Could you copy each line of the listing that holds "Your"?

━━━━━ Extracted material

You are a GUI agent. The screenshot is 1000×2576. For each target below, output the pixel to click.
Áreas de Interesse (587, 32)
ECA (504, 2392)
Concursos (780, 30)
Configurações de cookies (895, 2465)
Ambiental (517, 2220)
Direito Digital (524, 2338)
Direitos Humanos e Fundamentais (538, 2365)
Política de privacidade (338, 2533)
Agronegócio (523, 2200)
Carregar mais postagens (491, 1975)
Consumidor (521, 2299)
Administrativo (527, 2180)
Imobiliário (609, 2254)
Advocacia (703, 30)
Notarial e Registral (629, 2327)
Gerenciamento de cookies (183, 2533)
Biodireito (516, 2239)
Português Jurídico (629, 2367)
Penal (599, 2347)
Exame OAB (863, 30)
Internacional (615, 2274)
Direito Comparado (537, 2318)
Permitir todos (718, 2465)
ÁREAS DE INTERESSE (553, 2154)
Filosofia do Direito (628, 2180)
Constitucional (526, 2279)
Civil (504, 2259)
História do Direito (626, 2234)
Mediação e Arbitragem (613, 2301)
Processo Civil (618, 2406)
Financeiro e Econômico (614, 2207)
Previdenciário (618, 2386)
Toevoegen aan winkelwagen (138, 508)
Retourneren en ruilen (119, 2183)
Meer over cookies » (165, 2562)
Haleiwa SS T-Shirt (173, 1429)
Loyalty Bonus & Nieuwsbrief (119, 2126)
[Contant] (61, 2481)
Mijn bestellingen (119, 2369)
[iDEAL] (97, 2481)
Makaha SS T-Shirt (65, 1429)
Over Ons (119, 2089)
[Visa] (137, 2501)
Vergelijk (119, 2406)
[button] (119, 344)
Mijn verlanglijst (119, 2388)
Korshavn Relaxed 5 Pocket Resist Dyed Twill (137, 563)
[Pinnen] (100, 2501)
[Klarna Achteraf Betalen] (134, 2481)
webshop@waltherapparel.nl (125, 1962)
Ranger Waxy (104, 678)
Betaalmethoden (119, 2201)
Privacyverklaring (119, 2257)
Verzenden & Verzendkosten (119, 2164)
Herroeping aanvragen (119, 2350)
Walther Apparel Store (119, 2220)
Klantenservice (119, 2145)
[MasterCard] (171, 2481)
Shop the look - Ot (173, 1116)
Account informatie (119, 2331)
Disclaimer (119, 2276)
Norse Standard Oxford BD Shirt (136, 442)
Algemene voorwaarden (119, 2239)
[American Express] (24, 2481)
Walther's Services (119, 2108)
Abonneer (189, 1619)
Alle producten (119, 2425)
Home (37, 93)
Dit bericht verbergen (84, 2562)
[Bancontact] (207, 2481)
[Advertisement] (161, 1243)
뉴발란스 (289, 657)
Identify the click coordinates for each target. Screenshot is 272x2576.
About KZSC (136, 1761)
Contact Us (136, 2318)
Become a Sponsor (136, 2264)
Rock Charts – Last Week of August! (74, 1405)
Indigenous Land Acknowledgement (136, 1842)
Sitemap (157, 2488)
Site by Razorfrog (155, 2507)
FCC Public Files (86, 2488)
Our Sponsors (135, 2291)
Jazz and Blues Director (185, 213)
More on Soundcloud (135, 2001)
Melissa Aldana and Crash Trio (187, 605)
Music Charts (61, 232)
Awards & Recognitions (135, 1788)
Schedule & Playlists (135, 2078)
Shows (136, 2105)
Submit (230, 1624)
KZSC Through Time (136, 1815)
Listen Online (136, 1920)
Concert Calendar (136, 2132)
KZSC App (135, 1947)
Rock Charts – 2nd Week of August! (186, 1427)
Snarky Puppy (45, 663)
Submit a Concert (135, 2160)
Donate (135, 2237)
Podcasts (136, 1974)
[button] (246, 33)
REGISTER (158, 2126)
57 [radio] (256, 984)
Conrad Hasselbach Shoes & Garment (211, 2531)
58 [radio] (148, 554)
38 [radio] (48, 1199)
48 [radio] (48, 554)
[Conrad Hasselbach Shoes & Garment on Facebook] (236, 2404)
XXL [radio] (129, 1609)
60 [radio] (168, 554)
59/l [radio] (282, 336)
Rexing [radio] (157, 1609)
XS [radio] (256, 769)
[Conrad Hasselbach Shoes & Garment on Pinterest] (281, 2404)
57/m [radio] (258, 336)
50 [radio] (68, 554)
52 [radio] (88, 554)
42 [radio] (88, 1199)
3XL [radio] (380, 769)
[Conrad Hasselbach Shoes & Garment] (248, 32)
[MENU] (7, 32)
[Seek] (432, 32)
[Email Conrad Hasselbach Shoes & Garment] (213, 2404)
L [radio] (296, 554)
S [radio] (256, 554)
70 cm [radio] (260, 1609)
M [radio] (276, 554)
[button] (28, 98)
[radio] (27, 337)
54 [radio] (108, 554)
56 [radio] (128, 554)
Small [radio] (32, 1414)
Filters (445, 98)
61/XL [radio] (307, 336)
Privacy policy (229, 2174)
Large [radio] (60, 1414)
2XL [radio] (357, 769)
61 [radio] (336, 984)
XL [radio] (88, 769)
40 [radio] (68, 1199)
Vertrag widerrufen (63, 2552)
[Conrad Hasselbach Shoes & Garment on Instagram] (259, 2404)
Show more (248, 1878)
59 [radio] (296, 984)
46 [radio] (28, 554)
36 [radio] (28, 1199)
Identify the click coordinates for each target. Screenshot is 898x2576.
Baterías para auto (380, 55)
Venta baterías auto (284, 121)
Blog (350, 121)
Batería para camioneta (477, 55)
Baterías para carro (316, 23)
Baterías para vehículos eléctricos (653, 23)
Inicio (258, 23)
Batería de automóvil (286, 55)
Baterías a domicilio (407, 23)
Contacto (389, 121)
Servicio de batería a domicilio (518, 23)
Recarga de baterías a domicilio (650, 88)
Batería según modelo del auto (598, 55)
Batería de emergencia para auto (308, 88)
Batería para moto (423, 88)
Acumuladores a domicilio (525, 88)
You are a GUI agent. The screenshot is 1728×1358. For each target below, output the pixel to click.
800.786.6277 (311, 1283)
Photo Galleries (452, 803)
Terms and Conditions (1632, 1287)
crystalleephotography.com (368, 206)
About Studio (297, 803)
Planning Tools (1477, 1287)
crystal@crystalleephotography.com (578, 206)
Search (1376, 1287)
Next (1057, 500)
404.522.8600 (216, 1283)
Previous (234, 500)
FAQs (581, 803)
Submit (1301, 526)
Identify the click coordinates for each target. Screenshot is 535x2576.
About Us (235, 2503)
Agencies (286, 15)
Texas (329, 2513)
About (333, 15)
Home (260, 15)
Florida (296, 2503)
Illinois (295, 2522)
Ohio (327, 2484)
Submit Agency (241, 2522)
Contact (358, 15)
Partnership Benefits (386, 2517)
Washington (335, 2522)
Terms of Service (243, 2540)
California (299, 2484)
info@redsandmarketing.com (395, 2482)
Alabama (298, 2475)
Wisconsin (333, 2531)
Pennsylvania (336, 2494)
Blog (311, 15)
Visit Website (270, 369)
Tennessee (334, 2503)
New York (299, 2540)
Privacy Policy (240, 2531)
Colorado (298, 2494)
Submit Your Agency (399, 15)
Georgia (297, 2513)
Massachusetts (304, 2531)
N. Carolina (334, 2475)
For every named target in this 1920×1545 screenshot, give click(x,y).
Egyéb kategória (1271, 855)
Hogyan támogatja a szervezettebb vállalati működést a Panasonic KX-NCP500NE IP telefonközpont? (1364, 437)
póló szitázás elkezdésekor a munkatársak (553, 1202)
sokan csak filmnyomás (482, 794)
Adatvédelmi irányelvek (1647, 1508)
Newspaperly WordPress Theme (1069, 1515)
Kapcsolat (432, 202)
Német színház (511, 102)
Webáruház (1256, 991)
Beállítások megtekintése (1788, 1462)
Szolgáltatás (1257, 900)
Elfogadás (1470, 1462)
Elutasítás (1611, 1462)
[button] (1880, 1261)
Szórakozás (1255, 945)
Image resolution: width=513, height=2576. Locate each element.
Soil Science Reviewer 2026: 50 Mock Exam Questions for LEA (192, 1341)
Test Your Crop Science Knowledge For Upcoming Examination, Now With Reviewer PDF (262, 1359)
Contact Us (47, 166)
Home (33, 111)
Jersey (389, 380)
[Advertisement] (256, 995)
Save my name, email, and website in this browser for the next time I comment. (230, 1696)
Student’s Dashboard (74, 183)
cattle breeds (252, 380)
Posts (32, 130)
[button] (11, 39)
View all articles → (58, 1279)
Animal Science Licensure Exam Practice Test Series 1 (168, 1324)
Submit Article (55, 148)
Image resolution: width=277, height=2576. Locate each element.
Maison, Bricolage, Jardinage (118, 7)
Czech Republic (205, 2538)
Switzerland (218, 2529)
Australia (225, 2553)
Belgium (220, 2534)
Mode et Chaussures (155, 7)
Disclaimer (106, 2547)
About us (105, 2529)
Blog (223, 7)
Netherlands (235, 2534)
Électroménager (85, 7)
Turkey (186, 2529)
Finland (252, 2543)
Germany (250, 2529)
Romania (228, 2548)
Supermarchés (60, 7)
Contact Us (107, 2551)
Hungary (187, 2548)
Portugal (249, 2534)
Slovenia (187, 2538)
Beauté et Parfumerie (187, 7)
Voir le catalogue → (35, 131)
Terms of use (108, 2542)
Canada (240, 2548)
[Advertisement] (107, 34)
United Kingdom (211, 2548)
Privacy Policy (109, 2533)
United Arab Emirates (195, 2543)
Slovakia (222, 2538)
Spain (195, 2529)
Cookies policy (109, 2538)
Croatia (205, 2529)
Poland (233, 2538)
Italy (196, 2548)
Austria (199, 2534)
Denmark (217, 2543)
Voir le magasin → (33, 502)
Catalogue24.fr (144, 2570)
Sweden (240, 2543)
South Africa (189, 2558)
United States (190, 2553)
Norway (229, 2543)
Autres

━━━━━━━━━━

▸ **Exercise result**:
Submit Your Agency (399, 15)
Test Your Crop Science Knowledge For Upcoming Examination, Now With Reviewer PDF (262, 1359)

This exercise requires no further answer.